Given task. In the listing below, replace "Identify the location of" with "Find the position of" wherever it occurs and leave everything else the same.

— Start —

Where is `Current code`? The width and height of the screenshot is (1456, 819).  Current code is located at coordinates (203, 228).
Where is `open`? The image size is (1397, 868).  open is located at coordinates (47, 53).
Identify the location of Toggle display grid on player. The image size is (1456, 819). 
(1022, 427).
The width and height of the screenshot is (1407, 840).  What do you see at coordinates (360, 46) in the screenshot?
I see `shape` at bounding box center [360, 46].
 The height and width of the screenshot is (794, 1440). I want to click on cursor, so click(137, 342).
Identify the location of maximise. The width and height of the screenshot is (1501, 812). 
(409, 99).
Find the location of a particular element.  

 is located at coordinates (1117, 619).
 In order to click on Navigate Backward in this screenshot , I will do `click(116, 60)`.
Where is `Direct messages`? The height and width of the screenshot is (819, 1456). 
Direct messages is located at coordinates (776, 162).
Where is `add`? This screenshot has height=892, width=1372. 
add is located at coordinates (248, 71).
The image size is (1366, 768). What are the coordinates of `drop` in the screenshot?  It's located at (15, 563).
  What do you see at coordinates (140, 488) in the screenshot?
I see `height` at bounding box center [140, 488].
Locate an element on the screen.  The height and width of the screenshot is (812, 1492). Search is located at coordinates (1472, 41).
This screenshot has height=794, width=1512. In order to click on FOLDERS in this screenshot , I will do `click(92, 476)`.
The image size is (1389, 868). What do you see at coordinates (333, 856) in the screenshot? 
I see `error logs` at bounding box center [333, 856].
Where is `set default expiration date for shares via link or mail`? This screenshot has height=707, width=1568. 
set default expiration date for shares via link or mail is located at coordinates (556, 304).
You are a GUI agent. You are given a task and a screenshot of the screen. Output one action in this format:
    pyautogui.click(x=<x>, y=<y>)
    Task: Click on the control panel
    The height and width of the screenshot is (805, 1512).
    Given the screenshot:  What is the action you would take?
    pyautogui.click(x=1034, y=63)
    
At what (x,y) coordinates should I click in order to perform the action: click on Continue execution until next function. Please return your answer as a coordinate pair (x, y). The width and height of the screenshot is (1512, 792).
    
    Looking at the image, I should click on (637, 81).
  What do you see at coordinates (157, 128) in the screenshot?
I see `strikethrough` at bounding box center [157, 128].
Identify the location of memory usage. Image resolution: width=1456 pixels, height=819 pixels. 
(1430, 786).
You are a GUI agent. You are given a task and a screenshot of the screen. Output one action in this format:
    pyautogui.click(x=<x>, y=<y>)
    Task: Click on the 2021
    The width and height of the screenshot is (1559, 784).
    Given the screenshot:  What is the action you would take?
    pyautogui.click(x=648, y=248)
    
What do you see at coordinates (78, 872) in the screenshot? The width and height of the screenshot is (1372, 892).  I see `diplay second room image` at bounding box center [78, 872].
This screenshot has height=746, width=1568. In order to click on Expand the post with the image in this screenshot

— End —

Exercise response.
Where is `Current code`? The width and height of the screenshot is (1456, 819).  Current code is located at coordinates (203, 228).
Where is `open`? The image size is (1397, 868).  open is located at coordinates (47, 53).
Find the position of Toggle display grid on player. The image size is (1456, 819). 
(1022, 427).
The width and height of the screenshot is (1407, 840).  What do you see at coordinates (360, 46) in the screenshot?
I see `shape` at bounding box center [360, 46].
 The height and width of the screenshot is (794, 1440). I want to click on cursor, so click(137, 342).
Find the position of maximise. The width and height of the screenshot is (1501, 812). 
(409, 99).
Find the location of a particular element.  

 is located at coordinates (1117, 619).
 In order to click on Navigate Backward in this screenshot , I will do `click(116, 60)`.
Where is `Direct messages`? The height and width of the screenshot is (819, 1456). 
Direct messages is located at coordinates (776, 162).
Where is `add`? This screenshot has height=892, width=1372. 
add is located at coordinates (248, 71).
The image size is (1366, 768). What are the coordinates of `drop` in the screenshot?  It's located at (15, 563).
  What do you see at coordinates (140, 488) in the screenshot?
I see `height` at bounding box center [140, 488].
Locate an element on the screen.  The height and width of the screenshot is (812, 1492). Search is located at coordinates (1472, 41).
This screenshot has height=794, width=1512. In order to click on FOLDERS in this screenshot , I will do `click(92, 476)`.
The image size is (1389, 868). What do you see at coordinates (333, 856) in the screenshot? 
I see `error logs` at bounding box center [333, 856].
Where is `set default expiration date for shares via link or mail`? This screenshot has height=707, width=1568. 
set default expiration date for shares via link or mail is located at coordinates (556, 304).
You are a GUI agent. You are given a task and a screenshot of the screen. Output one action in this format:
    pyautogui.click(x=<x>, y=<y>)
    Task: Click on the control panel
    The height and width of the screenshot is (805, 1512).
    Given the screenshot:  What is the action you would take?
    pyautogui.click(x=1034, y=63)
    
At what (x,y) coordinates should I click in order to perform the action: click on Continue execution until next function. Please return your answer as a coordinate pair (x, y). The width and height of the screenshot is (1512, 792).
    
    Looking at the image, I should click on (637, 81).
  What do you see at coordinates (157, 128) in the screenshot?
I see `strikethrough` at bounding box center [157, 128].
Find the position of memory usage. Image resolution: width=1456 pixels, height=819 pixels. 
(1430, 786).
You are a GUI agent. You are given a task and a screenshot of the screen. Output one action in this format:
    pyautogui.click(x=<x>, y=<y>)
    Task: Click on the 2021
    The width and height of the screenshot is (1559, 784).
    Given the screenshot:  What is the action you would take?
    pyautogui.click(x=648, y=248)
    
What do you see at coordinates (78, 872) in the screenshot? The width and height of the screenshot is (1372, 892).  I see `diplay second room image` at bounding box center [78, 872].
This screenshot has height=746, width=1568. In order to click on Expand the post with the image in this screenshot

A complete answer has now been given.